第323話 タワーディフェンス

 「凄い、ほんまに一面銀世界やねぇ」

 「……何もないね、雪の平原って感じだよ」

 「あっちの方に山があるわ」


 屋上に上がると四方を眺めた鏡華かたちが改めて雪原の美しさに感嘆した。吐息が白く染まって微かに吹いた風に流される。室内からは分かりにくかったがイサベルの言う通り正面の奥には山が連なっていた。


 「やあ、待っていたよ」


 穏やかな声と共に双魔たちの目の前に仮面の神霊がレーヴァテインと共に悠然と姿を現した。


 「……アンタ、何が目的だ?何を知っている?」

 「フフフフ、率直な問いだね。まあ、その前に一先ず自己紹介をしておこうかな?我が名の一つはロズール、君たちは私をそう呼んでくれればいい。それと分かっているとは思うけど私は神の端くれだ」

 「「「「「っ!?」」」」」


 仮面の神霊、もといロズールは両手を広げて楽しそうに唇を曲げた。同時に己の言が偽りではないことを示すかのように一瞬、魔力など言うには生温い、神話級遺物の剣気と比べても遜色のないほど濃密な力の波動を放って見せた。

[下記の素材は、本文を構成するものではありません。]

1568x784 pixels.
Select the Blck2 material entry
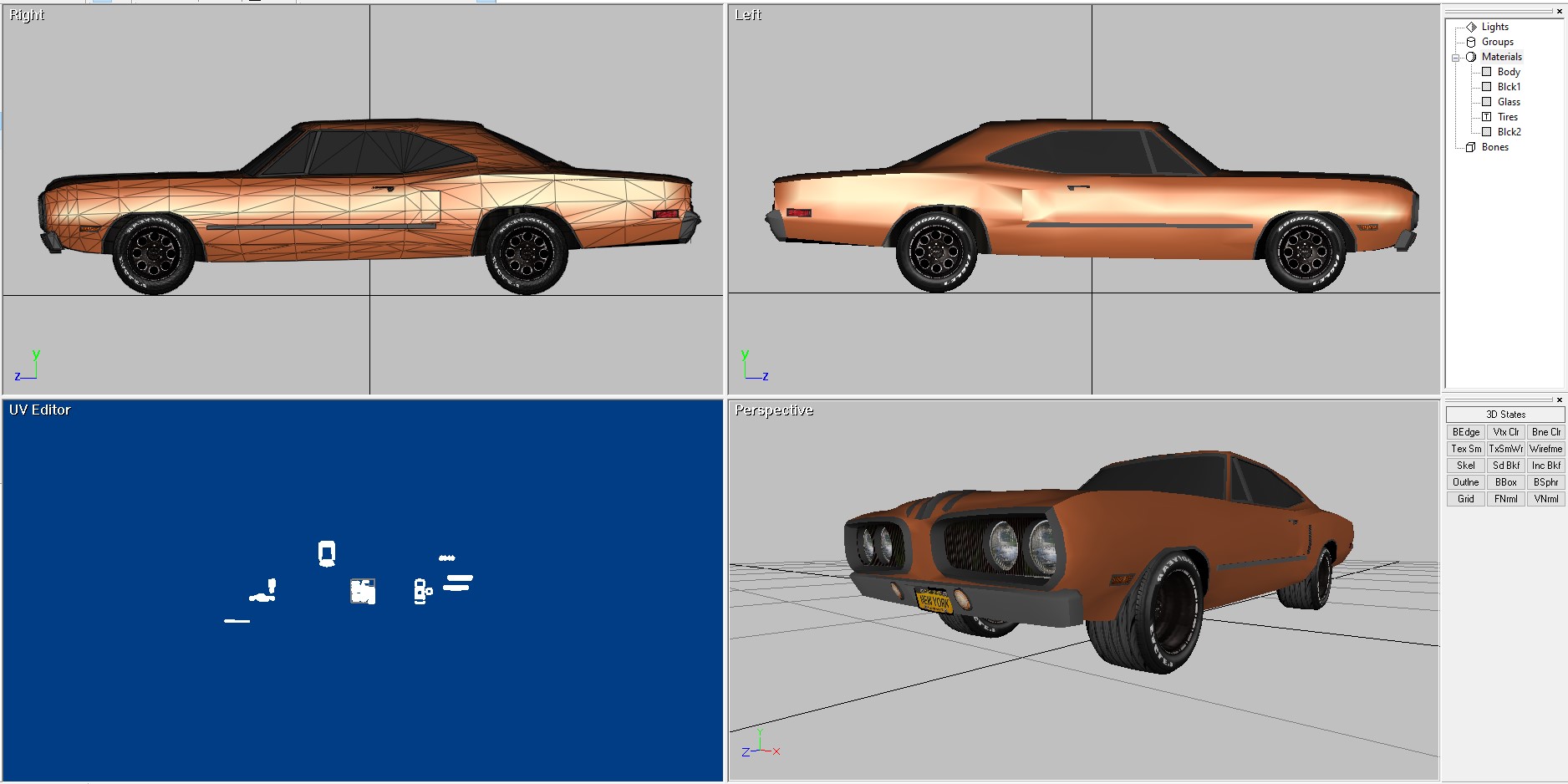coord(1509,132)
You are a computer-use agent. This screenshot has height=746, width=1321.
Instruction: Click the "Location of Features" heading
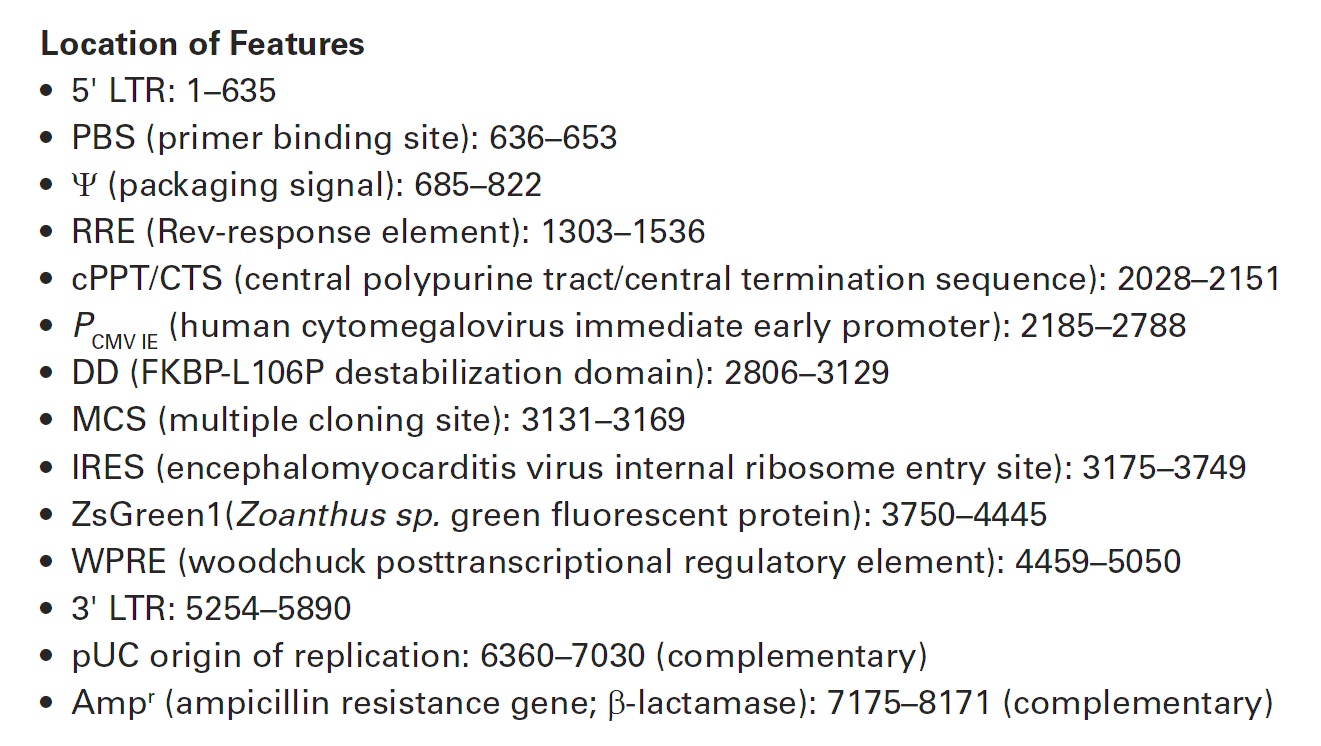pyautogui.click(x=202, y=45)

 双魔たち全員に戦慄が走った。全身を針で刺されたような感覚に襲われ、一気に冷や汗が噴き出す。


 「……あっ……」

 「イサベルっ!……大丈夫か?」

 「……そ……双魔君……ごめんなさい……ちょっと気分が……」


 目の前にロズールに意識を向けながらもイサベルがふらついていることに気づいた双魔は倒れかけた身体を咄嗟に受け止めた。

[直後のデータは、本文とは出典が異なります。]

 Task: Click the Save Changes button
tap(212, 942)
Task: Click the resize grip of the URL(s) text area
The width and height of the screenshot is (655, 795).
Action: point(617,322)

 双魔たちの中でイサベルだけは遺物と契約を交わしていない。今のような強大な力への慣れが乏しい。ロズールの魔力にイサベルは耐えきれなかったのだろう。意識を保っているだけでも十分なほどだ。


 「……ロズール、改めて聞くぞ、目的はなんだ?」

 「ふむ、そうだな……私の主目的は君とティルフィングにあるんだけど……さっきも言っただろう?先ずは、一つ遊戯に興じようじゃないか。食事だって初めからメインディッシュを食べるものではない、食前酒なり前菜なりをしっかりと用意することが大事だ、そうだろう?」


 イサベルを抱きとめたままの双魔にも、遺物たちから明確に向けられている殺気にも気を取られることはない、ロズールはそよ風に吹かれているかの如くだ。


 「……それで?その遊戯ってのは何なんだ?」

 「フフフフッ、せっかちだね?だが、嫌いじゃない。君はタワーディフェンスというゲームを知っているかな?」

 「……タワーディフェンス?」

 「自分の陣地に入ってくる敵を倒していくゲームよ。敵を倒しきれば自分の勝利、自陣を蹂躙されれば敗北、シンプルだけど現実に則したゲーム。野蛮だと思うけれど」

 「……詳しいのか?」

 「アイは意外とゲームとか好きだから……」


 首を傾げる者が多い中、意外にもアイギスが知っていたことに緊迫感の支配する空気に驚きが混じった。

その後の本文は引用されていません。